*MATERIAL FOR THIS EXERCISE:*

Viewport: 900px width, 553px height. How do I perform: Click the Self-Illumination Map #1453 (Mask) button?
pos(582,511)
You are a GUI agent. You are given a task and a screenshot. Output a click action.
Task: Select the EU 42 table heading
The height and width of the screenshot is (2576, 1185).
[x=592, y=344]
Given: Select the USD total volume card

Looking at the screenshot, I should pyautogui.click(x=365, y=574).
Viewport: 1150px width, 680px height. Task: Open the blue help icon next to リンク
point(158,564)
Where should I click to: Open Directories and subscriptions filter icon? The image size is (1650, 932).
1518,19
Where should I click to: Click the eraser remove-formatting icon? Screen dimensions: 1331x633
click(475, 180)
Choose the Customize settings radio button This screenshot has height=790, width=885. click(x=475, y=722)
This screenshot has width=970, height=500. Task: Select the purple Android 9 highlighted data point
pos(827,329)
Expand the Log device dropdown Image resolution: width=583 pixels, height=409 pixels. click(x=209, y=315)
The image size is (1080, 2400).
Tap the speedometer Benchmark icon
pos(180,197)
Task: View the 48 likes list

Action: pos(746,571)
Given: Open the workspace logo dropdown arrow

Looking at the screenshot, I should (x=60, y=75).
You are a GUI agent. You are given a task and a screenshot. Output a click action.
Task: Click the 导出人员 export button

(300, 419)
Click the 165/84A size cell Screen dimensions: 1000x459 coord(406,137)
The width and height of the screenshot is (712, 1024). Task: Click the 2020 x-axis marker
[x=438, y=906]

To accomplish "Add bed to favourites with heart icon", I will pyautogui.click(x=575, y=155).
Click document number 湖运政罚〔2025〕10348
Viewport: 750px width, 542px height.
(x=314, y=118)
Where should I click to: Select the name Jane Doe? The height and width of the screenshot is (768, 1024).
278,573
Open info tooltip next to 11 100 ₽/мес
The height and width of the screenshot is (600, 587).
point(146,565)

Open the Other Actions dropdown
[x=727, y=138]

*WHAT YOU ARE ASKED TO DO:* Restate the records word for word, keeping every line.

*ANSWER BOX:*
Viewport: 900px width, 553px height. How do I perform: Click the Self-Illumination Map #1453 (Mask) button?
pos(582,511)
You are a GUI agent. You are given a task and a screenshot. Output a click action.
Task: Select the EU 42 table heading
The height and width of the screenshot is (2576, 1185).
[x=592, y=344]
Given: Select the USD total volume card

Looking at the screenshot, I should pyautogui.click(x=365, y=574).
Viewport: 1150px width, 680px height. Task: Open the blue help icon next to リンク
point(158,564)
Where should I click to: Open Directories and subscriptions filter icon? The image size is (1650, 932).
1518,19
Where should I click to: Click the eraser remove-formatting icon? Screen dimensions: 1331x633
click(475, 180)
Choose the Customize settings radio button This screenshot has height=790, width=885. click(x=475, y=722)
This screenshot has width=970, height=500. Task: Select the purple Android 9 highlighted data point
pos(827,329)
Expand the Log device dropdown Image resolution: width=583 pixels, height=409 pixels. click(x=209, y=315)
The image size is (1080, 2400).
Tap the speedometer Benchmark icon
pos(180,197)
Task: View the 48 likes list

Action: pos(746,571)
Given: Open the workspace logo dropdown arrow

Looking at the screenshot, I should (x=60, y=75).
You are a GUI agent. You are given a task and a screenshot. Output a click action.
Task: Click the 导出人员 export button

(300, 419)
Click the 165/84A size cell Screen dimensions: 1000x459 coord(406,137)
The width and height of the screenshot is (712, 1024). Task: Click the 2020 x-axis marker
[x=438, y=906]

To accomplish "Add bed to favourites with heart icon", I will pyautogui.click(x=575, y=155).
Click document number 湖运政罚〔2025〕10348
Viewport: 750px width, 542px height.
(x=314, y=118)
Where should I click to: Select the name Jane Doe? The height and width of the screenshot is (768, 1024).
278,573
Open info tooltip next to 11 100 ₽/мес
The height and width of the screenshot is (600, 587).
point(146,565)

Open the Other Actions dropdown
[x=727, y=138]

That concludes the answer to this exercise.